BioExcel Building Blocks - Success Stories
The BioExcel Building Blocks library is currently being used in the BioExcel project to build and run biomolecular simulation workflows for a set of defined scientific use cases. A couple of studies from these use cases are presented as examples of success stories showing what can be done using the library.
- Mutations effect on the protein structural flexibility: study of differences in structural flexibility caused by a set of annotated variants on different protein families. A test set was run using the Pyruvate Kinase protein. Observations such as structural and dynamics features extracted from MD trajectories are used in the context of prediction of the pathogenicity of such variants, coupling structure and flexibility with function.
- Identification of mutations causing drug resistance from ligand binding free energies: study of the effect caused by a set of annotated mutations on the ligand binding by means of MD simulations and free energy calculations. A test set was run using the Epidermal Growth Factor Receptor (EGFR) protein. Observations suggest a high correlation between ΔΔG values and mutations causing drug resistance.
- Test system: human erythrocyte pyruvate kinase, was selected because of its large number of annotated missense variants that have been associated to a disease called nonspherocytic hemolytic anemia, a rare, autosomal recessive disease which causes blood disorders characterized by the premature destruction of red blood cells (erythrocytes), resulting in anemia. A set of 200 mutations consisting on reported pathogenic variants were manually selected and curated from the whole set of variants available at the UniprotKB database.

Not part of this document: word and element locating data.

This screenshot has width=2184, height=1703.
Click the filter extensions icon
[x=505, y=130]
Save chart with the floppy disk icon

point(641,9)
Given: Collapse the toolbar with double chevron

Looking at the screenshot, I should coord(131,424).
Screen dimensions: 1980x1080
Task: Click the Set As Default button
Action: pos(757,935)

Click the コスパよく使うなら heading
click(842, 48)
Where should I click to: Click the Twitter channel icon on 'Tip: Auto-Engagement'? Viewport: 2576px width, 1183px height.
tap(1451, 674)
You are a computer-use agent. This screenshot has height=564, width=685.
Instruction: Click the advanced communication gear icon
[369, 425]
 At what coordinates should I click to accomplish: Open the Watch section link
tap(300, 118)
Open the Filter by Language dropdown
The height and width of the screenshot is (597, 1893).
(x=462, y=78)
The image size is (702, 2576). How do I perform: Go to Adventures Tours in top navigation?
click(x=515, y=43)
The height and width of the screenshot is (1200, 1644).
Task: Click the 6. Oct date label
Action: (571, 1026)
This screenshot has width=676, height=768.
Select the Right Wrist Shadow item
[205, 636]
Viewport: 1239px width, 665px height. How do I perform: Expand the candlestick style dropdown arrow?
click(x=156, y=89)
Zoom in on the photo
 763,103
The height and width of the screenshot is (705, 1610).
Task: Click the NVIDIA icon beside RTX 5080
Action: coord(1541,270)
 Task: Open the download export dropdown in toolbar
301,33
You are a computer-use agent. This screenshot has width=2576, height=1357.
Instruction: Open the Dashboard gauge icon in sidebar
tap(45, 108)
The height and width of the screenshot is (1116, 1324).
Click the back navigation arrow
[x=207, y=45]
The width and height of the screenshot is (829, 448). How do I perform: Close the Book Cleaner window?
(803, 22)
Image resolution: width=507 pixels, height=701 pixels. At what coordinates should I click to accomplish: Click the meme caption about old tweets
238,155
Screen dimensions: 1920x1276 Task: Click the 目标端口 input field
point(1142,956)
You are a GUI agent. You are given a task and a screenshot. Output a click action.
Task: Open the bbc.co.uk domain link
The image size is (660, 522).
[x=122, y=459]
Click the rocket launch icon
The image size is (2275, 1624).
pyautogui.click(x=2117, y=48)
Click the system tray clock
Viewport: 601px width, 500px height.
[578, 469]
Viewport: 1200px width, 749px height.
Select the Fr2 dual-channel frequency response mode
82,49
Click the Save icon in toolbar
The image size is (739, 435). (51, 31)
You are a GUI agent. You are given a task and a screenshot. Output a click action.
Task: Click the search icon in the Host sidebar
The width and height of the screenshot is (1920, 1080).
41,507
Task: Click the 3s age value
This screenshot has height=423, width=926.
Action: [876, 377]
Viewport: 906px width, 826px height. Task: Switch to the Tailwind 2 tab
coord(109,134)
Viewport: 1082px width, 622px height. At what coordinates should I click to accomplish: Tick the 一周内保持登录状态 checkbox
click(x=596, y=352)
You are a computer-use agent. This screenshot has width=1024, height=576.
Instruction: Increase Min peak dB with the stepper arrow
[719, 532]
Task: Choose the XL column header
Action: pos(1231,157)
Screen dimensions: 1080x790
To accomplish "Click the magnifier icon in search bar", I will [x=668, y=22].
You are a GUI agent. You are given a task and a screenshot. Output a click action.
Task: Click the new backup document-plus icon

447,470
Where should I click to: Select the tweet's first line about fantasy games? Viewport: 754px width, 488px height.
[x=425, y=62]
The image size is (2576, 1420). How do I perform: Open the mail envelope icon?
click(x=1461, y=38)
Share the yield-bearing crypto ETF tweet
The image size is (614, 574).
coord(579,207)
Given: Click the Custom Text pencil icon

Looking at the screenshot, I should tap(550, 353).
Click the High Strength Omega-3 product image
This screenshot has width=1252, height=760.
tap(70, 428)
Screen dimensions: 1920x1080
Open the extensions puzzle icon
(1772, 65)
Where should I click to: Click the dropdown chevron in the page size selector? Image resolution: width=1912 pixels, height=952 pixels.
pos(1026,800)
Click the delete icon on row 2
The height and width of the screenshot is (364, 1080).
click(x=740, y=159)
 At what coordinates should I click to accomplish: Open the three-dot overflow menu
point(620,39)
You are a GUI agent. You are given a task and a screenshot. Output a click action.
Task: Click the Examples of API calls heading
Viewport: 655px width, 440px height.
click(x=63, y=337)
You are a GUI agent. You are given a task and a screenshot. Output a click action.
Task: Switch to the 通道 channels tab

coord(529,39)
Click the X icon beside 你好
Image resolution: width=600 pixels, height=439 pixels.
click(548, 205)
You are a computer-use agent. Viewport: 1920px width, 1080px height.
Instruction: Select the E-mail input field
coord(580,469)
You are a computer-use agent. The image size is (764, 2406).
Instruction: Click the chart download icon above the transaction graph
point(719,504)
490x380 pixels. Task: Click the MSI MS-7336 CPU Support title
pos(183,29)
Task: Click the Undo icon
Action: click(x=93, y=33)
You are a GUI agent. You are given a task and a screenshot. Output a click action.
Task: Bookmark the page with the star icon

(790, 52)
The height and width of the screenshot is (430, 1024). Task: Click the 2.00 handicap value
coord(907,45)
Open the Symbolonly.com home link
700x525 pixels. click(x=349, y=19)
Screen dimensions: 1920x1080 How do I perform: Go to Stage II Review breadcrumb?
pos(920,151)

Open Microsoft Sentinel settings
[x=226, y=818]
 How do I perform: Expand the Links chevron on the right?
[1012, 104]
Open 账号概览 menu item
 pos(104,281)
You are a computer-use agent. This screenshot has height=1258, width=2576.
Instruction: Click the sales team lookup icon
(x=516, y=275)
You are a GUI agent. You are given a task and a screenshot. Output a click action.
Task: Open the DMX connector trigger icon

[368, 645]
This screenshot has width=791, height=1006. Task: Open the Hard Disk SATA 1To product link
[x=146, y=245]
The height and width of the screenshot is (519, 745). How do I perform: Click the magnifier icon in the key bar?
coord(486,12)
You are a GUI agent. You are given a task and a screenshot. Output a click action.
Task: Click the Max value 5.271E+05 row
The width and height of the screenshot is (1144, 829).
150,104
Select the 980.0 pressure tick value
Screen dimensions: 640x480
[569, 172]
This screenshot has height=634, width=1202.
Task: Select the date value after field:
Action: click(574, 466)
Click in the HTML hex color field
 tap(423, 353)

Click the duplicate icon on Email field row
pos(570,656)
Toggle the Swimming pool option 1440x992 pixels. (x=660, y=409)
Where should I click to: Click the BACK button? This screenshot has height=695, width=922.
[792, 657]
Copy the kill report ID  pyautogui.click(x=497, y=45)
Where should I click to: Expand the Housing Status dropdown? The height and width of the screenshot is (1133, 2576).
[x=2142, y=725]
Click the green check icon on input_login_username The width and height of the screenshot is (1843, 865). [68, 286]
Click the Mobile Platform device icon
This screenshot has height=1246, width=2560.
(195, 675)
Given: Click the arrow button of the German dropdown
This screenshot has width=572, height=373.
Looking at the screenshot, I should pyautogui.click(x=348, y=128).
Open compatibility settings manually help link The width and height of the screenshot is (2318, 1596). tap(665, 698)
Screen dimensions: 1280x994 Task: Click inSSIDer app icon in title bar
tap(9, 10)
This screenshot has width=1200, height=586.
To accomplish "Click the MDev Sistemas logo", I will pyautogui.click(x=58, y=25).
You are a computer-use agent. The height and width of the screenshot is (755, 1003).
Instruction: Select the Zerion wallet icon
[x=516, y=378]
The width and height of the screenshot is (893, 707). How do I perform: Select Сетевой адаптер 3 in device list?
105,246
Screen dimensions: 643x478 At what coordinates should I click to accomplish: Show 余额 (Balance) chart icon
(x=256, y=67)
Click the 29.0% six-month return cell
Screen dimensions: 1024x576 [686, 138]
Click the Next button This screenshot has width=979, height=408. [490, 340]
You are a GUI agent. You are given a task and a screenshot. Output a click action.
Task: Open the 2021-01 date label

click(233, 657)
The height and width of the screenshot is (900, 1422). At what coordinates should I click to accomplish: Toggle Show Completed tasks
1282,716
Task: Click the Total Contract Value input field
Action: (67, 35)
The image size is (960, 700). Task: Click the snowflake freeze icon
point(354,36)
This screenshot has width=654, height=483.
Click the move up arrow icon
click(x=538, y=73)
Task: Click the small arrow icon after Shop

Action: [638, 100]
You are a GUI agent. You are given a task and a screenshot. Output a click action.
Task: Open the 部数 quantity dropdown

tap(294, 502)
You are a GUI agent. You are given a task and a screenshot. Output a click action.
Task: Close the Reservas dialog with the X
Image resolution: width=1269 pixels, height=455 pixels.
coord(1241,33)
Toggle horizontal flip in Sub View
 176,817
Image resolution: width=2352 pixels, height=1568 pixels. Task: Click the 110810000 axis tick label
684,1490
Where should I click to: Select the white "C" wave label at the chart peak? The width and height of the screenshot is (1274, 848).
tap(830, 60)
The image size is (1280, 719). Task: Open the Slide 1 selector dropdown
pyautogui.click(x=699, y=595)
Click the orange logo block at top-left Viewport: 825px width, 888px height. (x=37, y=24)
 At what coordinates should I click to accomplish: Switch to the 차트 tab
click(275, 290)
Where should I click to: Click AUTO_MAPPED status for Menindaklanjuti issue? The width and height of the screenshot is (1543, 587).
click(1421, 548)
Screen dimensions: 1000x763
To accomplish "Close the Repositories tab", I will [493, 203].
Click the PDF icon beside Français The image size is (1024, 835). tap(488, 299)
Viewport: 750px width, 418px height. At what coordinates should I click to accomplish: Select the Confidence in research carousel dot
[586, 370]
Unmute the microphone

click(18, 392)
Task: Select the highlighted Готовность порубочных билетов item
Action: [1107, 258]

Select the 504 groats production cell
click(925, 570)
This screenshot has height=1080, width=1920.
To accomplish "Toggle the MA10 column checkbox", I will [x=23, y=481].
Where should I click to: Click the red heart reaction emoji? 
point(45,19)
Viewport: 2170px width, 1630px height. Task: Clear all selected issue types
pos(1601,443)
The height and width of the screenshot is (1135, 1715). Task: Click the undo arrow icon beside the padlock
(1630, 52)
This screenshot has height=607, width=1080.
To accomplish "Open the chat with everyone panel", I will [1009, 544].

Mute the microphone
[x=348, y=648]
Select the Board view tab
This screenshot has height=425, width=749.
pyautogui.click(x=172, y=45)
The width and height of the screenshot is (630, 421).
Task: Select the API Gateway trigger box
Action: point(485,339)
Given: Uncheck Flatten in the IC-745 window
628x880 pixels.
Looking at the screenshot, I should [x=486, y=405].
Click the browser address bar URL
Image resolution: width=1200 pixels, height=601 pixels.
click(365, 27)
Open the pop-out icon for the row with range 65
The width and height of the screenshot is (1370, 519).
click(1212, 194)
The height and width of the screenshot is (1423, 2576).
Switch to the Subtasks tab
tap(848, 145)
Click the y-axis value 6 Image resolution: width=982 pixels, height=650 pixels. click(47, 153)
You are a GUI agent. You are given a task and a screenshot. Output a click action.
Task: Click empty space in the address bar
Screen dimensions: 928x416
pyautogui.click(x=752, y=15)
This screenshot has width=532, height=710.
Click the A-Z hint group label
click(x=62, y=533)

- Workflow: Python script looping over the 200 mutations, modeling the mutation on the initial structure (Pyruvate Kinase WT), running a complete MD setup process (adding and minimizing hydrogen atoms energy, adding solvent box and counterions, equilibrating the energy of the system) and finally running the MD simulation using GROMACS MD package. The workflow is controlled by PyCOMPSs workflow manager, and an execution over 38,400 cores was successfully run in the Marenostrum supercomputer (BSC), obtaining information from 200 independent MD simulations in just 24h. Modules used: biobb_io, biobb_model, biobb_md, biobb_analysis.
- Test system: EGFRs are transmembrane receptors located on the cell membrane. EGFRs play an important role in controlling normal cell growth, apoptosis and differentiation. Mutations of EGFRs can lead to abnormal activation and signal transduction causing unregulated cell division and ultimately driving some types of cancers. A therapeutic approach is knocking down the intracellular tyrosine-kinase activity. A set of approved small molecule drugs exists, with identified mutations leading to resistance. The study of the correlation of these mutations with the resistance observed will open the door to new therapeutic strategies.
- Workflow: Python script performing a free energy calculation using GROMACS and pmx packages. The fast growth thermodynamic integration approach is used (see pmx tutorial). Taking a couple of independent equilibrium MD simulations as input (apo + holo), the pipeline builds and runs 100 forward and 100 reverse short MD simulations, and finally collects all results to compute the ligand binding free energy estimation. The workflow is controlled by PyCOMPSs workflow manager, which exploits the inherent concurrency of the pipeline. Modules used: biobb_md, biobb_pmx, biobb_analysis.